Personal information
- Nationality: German
- Born: 30 January 1983 Düsseldorf, West Germany
- Died: 26 October 2020 (aged 37) Düsseldorf, Germany
- Height: 1.90 m (6 ft 3 in)
- Weight: 106 kg (234 lb)

Sport
- Country: Germany
- Sport: Bobsleigh
- Turned pro: 2007

Achievements and titles
- Olympic finals: 2nd place, silver medalist(s)

Medal record
Men's Bobsleigh
Representing Germany
Olympic Games
| Silver medal – second place | 2010 Vancouver | Two-man |
World Championships
| Gold medal – first place | 2011 Königssee | Four-man |

= Richard Adjei =

German bobsledder (1983–2020)

Richard Adjei (30 January 1983 – 26 October 2020) was a German bobsledder who competed since 2007. He was also an American football linebacker.

==Bobsleigh career==
His first World Cup event at Königssee, Germany earned him a win in the two-man event on 9 January 2010. Adeji won silver in the two-man event at the 2010 Winter Olympics in Vancouver as a pusher in tandem with driver Thomas Florschütz.
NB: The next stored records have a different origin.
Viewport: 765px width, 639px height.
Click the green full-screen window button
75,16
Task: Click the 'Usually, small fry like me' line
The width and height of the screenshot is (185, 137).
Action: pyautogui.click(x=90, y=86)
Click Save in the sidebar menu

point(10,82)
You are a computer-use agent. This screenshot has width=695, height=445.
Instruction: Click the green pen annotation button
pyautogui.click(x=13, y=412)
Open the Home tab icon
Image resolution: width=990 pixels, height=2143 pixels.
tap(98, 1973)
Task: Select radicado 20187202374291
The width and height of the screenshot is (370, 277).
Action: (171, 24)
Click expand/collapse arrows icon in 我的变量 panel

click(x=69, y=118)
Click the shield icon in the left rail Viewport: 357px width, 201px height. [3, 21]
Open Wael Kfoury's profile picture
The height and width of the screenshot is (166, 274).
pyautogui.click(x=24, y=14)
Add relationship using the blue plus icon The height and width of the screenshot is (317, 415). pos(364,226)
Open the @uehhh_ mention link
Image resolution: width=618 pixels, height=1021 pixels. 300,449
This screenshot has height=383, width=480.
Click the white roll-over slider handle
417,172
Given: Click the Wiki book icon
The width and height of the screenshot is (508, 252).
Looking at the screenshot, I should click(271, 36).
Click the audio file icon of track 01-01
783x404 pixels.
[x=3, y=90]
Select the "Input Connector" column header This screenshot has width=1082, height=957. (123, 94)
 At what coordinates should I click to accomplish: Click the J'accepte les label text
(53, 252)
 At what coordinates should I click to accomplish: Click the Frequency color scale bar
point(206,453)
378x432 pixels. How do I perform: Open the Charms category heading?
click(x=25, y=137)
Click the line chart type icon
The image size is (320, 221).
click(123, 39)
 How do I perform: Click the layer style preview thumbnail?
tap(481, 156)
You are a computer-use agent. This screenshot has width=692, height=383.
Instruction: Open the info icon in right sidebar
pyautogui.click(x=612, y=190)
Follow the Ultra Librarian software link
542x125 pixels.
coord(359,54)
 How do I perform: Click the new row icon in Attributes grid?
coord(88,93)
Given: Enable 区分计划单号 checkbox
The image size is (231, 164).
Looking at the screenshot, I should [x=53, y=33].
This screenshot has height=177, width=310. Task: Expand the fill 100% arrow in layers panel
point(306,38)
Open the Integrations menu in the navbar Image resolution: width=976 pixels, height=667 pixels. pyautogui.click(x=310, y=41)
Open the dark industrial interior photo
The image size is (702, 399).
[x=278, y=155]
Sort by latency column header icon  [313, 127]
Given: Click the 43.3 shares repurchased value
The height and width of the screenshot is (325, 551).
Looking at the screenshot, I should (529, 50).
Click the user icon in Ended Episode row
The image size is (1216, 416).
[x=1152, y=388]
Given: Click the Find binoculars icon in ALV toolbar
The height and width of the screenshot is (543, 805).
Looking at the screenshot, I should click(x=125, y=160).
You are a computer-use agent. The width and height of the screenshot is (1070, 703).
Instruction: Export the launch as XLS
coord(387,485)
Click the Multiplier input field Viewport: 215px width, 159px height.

He also won the gold medal in the World Championship four-man event at Königssee in 2011, as second brakeman in the bob piloted by Manuel Machata.

Adjei died on 26 October 2020 from a heart attack at the age of 37.

==American football career==
Adjei was also an American football linebacker for Rhein Fire, Berlin Thunder in the NFL Europe and Düsseldorf Panther in the German Football League.